Announcer: Welcome to the Ignite Podcast, the only healthcare marketing podcast that digs into the digital strategies and tactics that help you accelerate growth. Each week, Cardinal’s experts explore innovative ways to build your digital presence and attract more patients. Buckle up for another episode of Ignite.
Lauren Leone: Hey, everyone, welcome to Ignite Healthcare Marketing Podcast. We are back today in 2026 for a bit of a reality check on where we are with AEO, AIO, GEO, AI-assisted search, whatever you want to call it, whatever the terms are that your organization is using, it is changing every single day. We want to bring in Rob Sauter, our SVP of Owned and Earned Media, to give us an update on the latest with where and how AI search is affecting the broader SEO landscape and what organizations need to be doing about it today. We’ll probably have this update at least once a quarter because it is changing so often. Rob, great to have you here.
Rob Sauter: Yes, thanks. Exciting. AI is what all my time on. That’s all I talk about lately and all I focus on and get to do these types of updates.
Lauren: Yes, I’m excited to learn. I always learn something new from you. When I’m on these episodes, I’m reading updates on LinkedIn and looking at what’s going on, but I learn something every day when I get a chance to talk to you. I’m here as a listener of this episode today, too. Let’s go ahead and dive in. I think the last update we did on this was actually during our scaling up conference last October. A lot has changed since October. I was reading an article just this morning on ChatGPT releasing some of the data around health search behavior and how people are using it. Give us the broader landscape update just on where you think things are today.
Rob: Yes, I think things are continuing down the path we expected them to. More and more usage of ChatGPT, more and more usage of the AI platforms. I think the AI platforms are starting to find more of their position in the marketplace. Yes, what they are going to be specialized in, what they’re going to be used for. They’re not all competing head-to-head. I think Google and ChatGPT are competing head-to-head. That is going to be the everyday search engine-style AI tool. You’re already seeing platforms like Claude and platforms like the Facebook Meta platform, et cetera. Even Microsoft’s Copilot all becoming niche in what they do, whether they support business or lifestyle, and it lets become that core search engine.

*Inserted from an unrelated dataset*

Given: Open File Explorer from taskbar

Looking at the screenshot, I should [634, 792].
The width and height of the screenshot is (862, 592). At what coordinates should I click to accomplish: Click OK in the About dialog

I do think that ChatGPT is having, and again, the Google AI mode and Google AI overviews, they’re having a bigger impact all the time. Every month, we add more and more of our clients into these AI tracking tools, these AI insights, these AI relationships, and we’re seeing that it really is evolving. Yes, a good SEO platform does generally set you up good for AIO, but as we’ve done all these AIO audits, it’s fascinating the types of gaps and opportunities that we’ve been able to identify for brands and even for the bigger– [crosstalk]
Lauren: I want to get into that in a minute because I think the practical advice is really what people come here looking for. A little bit more commentary on the broader landscape. I’m just curious, in terms of reality check, where do you think it’s overstated? Where are people maybe overestimating the impact, and where do you think maybe it’s understated? What are some of the misconceptions?
Rob: We’ll start with overstated. I do think it’s a bit overstated in regards to the direct bottom impact. I think that, obviously, in digital marketing, we have a gift and a curse. The gift is that we have great information, great data, great attribution. The curse sometimes is we over-rely on that. I think that if you were to just look at a last-click attribution-type report, it probably would not show that, especially in our hyper-local healthcare ecosystem. No one’s converting directly from the AI arms, so they must be useless.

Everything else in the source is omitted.